2026 Communication Trends to Priortise

Following Drury’s recent event, Building Reputation in the Digital Age, Rowena Crowley, Digital Director outlines nine key communication trends organisations should prioritise in 2026 inspired by a standout presentation from Craig Elder, Founding Partner of Drury’s London-based affiliate agency, Edmonds Elder.

1. More creative corporate content

Corporate reputation is now shaped in public, real-time spaces like LinkedIn, Instagram, X, TikTok and Reddit. In this environment, creativity must have a genuine purpose. Audiences expect businesses to communicate with confidence, to show who they are, and to live their values not just state them. That means listening closely, speaking in human language rather than corporate jargon, and showing up authentically.

2. The continued rise of policy campaigning

Policy conversations now unfold at speed across social media channels. To gain not just visibility but authority, organisations must approach these issues with creativity and clarity, earning credibility rather than simply attention.  Policy campaigning has shifted from a specialist, behind-closed-doors activity to a mainstream reputational expectation. It refers to how companies now publicly shape, influence, and communicate around the policy issues that materially affect their business, stakeholders, or society. Now more than ever, employees, customers, investors, and communities want clarity on where companies stand on topics such as climate, healthcare, housing, public infrastructure, taxation, technology and AI governance, so it’s imperative to have clear, values-aligned policy positions to increase trust. 

3. External-internal campaigning

External–internal campaigning is an integrated approach that seeks to influence public audiences and a business’s employees, and it is reshaping the communications landscape.  As employees increasingly consume corporate content through the same channels as public audiences, internal sentiment now directly impacts external reputation. In this environment, corporate values and behaviours must be visible both inside and outside the organisation. That requires a thoughtful blend of public-facing advocacy and internal engagement, aligned within one coherent strategy rather than treated as separate workstreams.  This means that corporate values and behaviours must be visible, consistent, and lived across both worlds.

4. Investing in content series

Investing in content means building a steady stream of strategic and meaningful content that advances a company’s long-term reputation. Today reputation is shaped by digital touchpoints that are consistently visible. 

Creating a content series around strategically important topics enables an organisation to:

·       Demonstrate thought leadership

·       Stay continuously present

·       Control its narrative

·       Improve search visibility

·       Engage stakeholders meaningfully

·       Build emotional connection

·       Maximise content efficiency and reach

5. Making news and events work harder

News and events can no longer be treated as isolated moments.  They are assets that can and should be maximised, extended, and repurposed to strengthen a company’s reputation across many channels over time.

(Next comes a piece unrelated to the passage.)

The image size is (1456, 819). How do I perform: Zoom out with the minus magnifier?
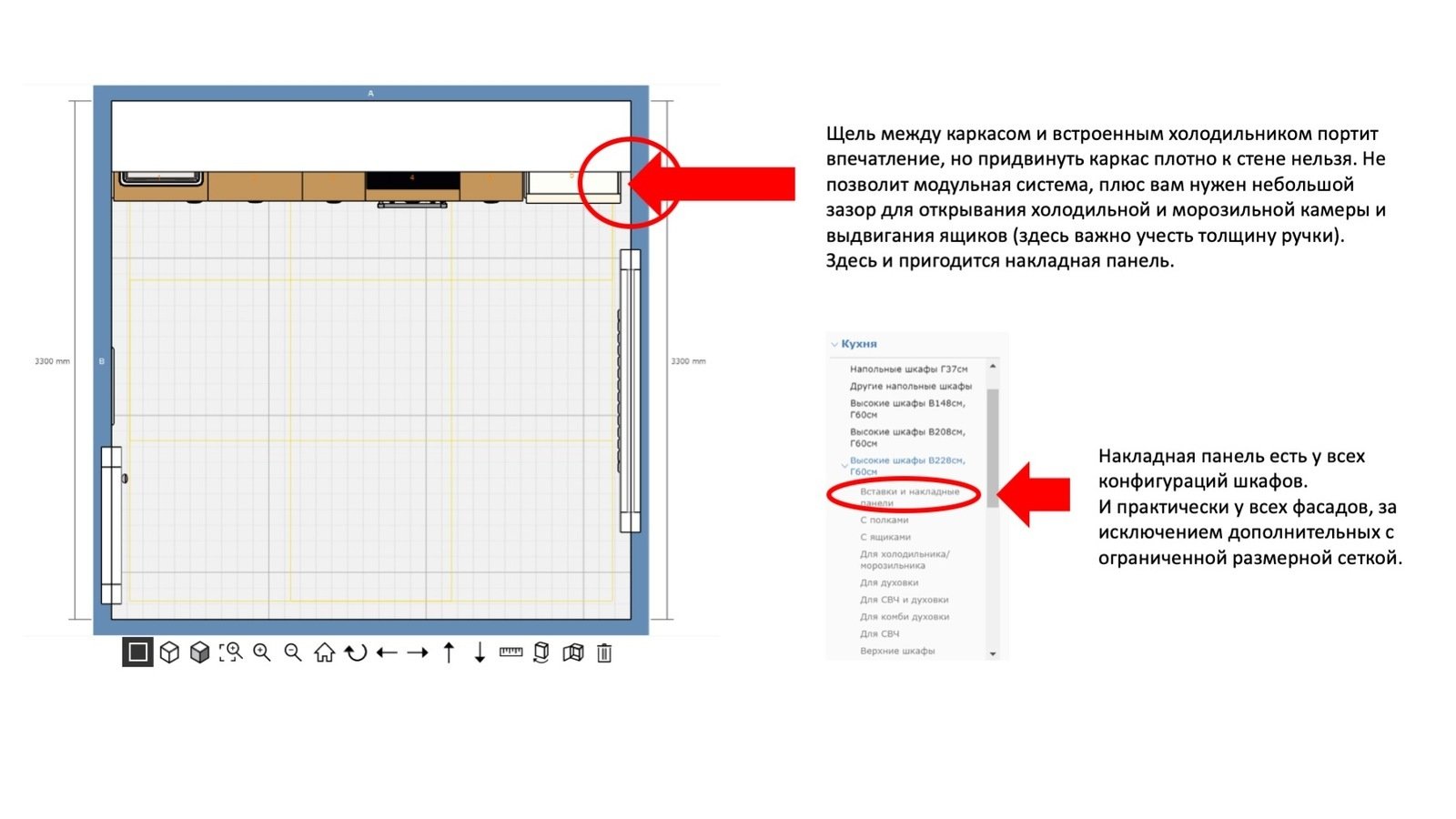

Making them work harder means amplifying their impact beyond the immediate announcement by intentionally linking every announcement to the businesses’ larger narrative, so it becomes a strategic proof point.

This can mean:

·       Turning event insights into thought-leadership articles or LinkedIn posts

·       Creating short video clips for social

·       Repurposing speeches into op-eds or website content

·       Publishing behind-the-scenes material that humanises the brand

6. More ambitious financial communications

Financial storytelling and ambitious financial communications go beyond publishing compliant results and regulatory disclosures.  It involves using financial storytelling as a proactive, strategic lever to build credibility, inspire employees, attract investment, and earn trust with a wide range of stakeholders not just analysts.

It’s about communicating with greater clarity, more transparency, more narrative, stronger digital execution, and more intentional alignment to reputational goals. 

Ambitious financial communications must:

·       Translate performance into plain language

·       Connect financials to strategy, purpose and values

·       Translate performance into plain language

·       Explain the story behind the numbers, not just what they are

7. People People People

Putting people at the centre of storytelling humanises an organisation, making it more trustworthy, accessible and relatable. It shows culture, values and authenticity not just messaging. Increasingly stakeholders trust individuals more than institutions and algorithms favour human-led content which audiences also respond more enthusiastically to than generic corporate messaging. When people are at the heart of content and are involved in proactively amplifying the content on their personal digital profiles, reputation grows faster, travels further and, feels more trustworthy.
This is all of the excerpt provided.